We find no evidence in the bill of exceptions or record as to the genuineness of the signature of Mrs. De Bow to the power of attorney, or as to its compliance with the law as to form. Section 7113, L. O. L., is not an authority to record the power of attorney without its being proved and certified as provided in Sections 7124 and 7142, L. O. L., so that it was not entitled to record. Otherwise, the statute would seem to make it possible to record a forged instrument, and thus make it admissible in evidence without proof of its execution, which was not contemplated by the act. No doubt Section 7113, L. O. L., was intended to bring relief in some particular case, but the legislature evidently meant only that the instrument could he admitted in evidence when its execution was properly proved.

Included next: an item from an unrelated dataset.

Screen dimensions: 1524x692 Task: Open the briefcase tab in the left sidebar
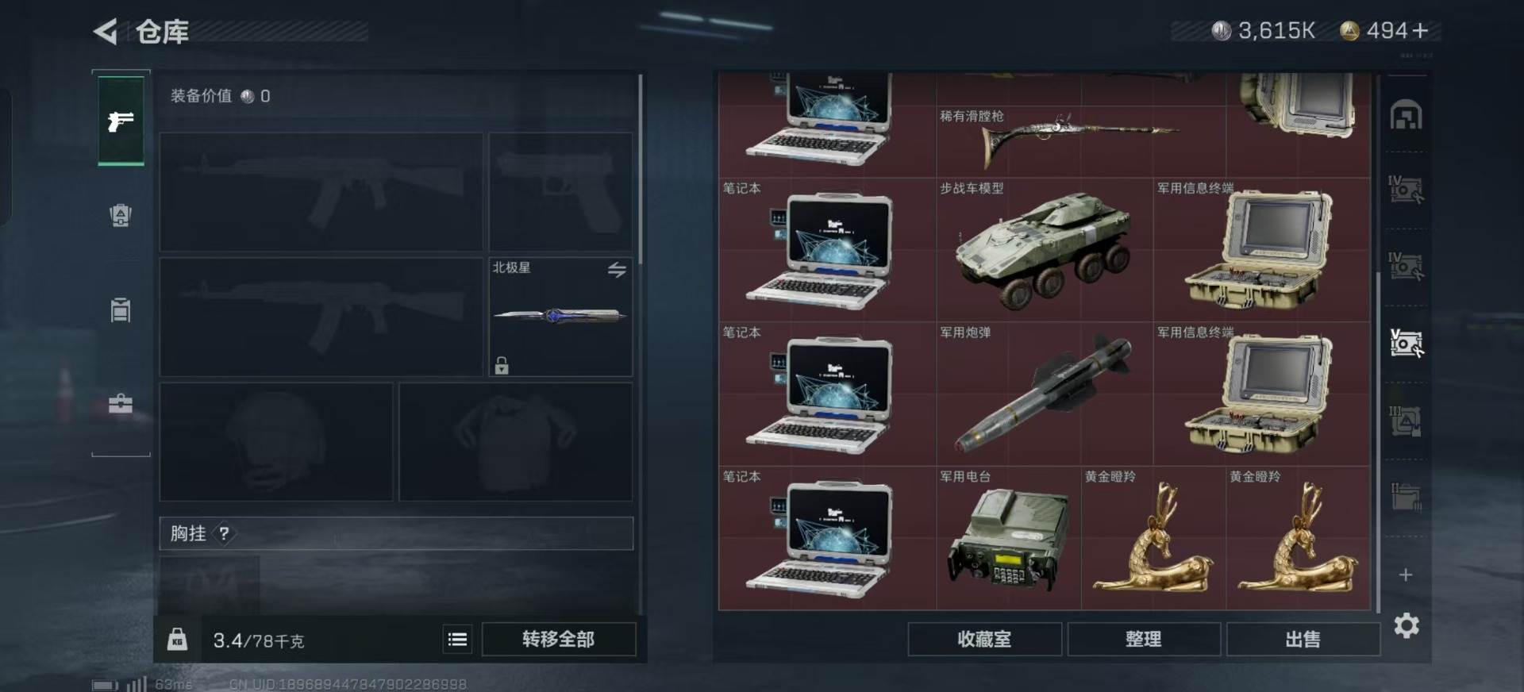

5. Section 7113 does not apply to a power executed in a sister state, but by Section 7142'a power of attorney, when acknowledged or proved as prescribed for the acknowledgments of conveyances, may he recorded, and then the instrument or a certified copy of it may *12be read in evidence without further proof: See, also, McIntyre v. Kamm, 12 Or. 253 (7 Pac. 27); Alaska Expl. Co. v. Northern Mining & Trading Co., 152 Fed. 145 (81 C. C. A. 363); Eadie v. Chambers, 172 Fed. 81 (96 C. C. A. 561,18 Ann. Cas. 1096, 24 L. R. A. (N. S.) 879). The power purporting to be executed by Meier Marks was not entitled to be read in evidence, unless executed and acknowledged in the manner provided for or proved as required. The purpose of the acknowledgment as provided by Section 7109, or the proof of execution as provided by Sections 7120 and 7124, is to take the place of proof of execution of the instrument in court, and when so proved or acknowledged may be recorded, and not before; but, if not so acknowledged or proved and certified, its execution must be proved as any other instrument offered in court. The court erred in admitting the two powers of attorney in evidence.

The judgment of the Circuit Court will therefore be reversed and remanded. Reversed.

Mr. Chief Justice McBride, Mr. Justice Bean and Mr. Justice McNary concur.